Aslett’s mother said the reason she married his father “was because he was always so clean. Our home, our clothes, our food and our yard were always fresh and in top shape. There seemed to be some charm in taking care of things that made life better.”
When he was 18, Aslett put an ad in the Idaho State Journal advertising his cleaning services. That’s how he paid his way through college. “And Varsity Contractors was eventually founded. I kept a record of my adventures in cleaning and soon wrote books about it and gave talks about it.”
On this subject, Aslett is modest. For the record, he has written 40 books and done about 5,000 television shows. His company has branches in 40 states and employs several thousand workers. “I love cleaning,” he explained.
The brainstorm for his Museum of Clean started several years ago. “I thought ‘There are museums for trains, for cows, for planes, for almost everything else. Why not a clean museum?’ So I opened one.”
The first item for his collection was an old pump vacuum. His collection got a big boost when he paid $300,000 for 230 pre-collection vacuums. Little by little, his cleaning items grew with purchases and donations.
When word got out about his museum, Aslett said people suggested it be in Las Vegas or some big city. But Aslett stood firm – he wanted it in his hometown of Pocatello. “This is where I live. I wanted it to be a destination museum.”

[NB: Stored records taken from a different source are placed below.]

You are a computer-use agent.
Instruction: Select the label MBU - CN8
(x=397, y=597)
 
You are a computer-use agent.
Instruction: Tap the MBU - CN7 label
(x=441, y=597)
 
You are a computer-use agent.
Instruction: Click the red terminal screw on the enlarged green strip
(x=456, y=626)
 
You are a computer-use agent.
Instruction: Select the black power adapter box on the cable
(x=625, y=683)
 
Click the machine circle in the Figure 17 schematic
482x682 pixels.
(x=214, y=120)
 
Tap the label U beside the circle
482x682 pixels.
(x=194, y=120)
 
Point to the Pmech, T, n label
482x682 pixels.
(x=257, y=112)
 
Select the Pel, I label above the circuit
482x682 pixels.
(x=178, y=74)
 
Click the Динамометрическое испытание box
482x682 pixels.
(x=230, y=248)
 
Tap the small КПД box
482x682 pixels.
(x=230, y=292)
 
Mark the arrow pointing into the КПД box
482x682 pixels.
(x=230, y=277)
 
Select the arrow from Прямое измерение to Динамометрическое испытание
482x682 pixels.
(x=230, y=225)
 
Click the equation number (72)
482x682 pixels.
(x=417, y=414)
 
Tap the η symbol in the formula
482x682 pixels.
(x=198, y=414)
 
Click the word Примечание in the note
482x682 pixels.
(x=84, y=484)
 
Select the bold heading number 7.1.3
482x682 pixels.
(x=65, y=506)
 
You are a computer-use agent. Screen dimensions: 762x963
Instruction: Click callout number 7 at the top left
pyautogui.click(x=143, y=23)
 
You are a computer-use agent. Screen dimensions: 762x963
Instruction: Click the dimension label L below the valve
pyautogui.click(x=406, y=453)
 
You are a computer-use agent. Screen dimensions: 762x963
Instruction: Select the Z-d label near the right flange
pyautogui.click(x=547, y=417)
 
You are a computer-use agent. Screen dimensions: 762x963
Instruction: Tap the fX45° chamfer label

As for his favorite display in the museum, Aslett admits he is partial to the “Your Garage” and “Clutter Corner” display. “I believe the biggest downer to clean is disorganization, waste and excess,” he said. “When people learn to de-junk and live simpler lives, they automatically live cleaner. Clean has a great carryover to affect one’s behavior.”
Nothing can change a person’s life faster than throwing away junk, Aslett said. “You have more time. You have more space. You feel better. And you are healthier.”
Seeming museum visitors get “clean” ideas and enjoy his lifetime pursuit is a great joy, Aslett concluded.
“We may be crazy here but we’ve never had anyone leave the museum without a smile on their face.”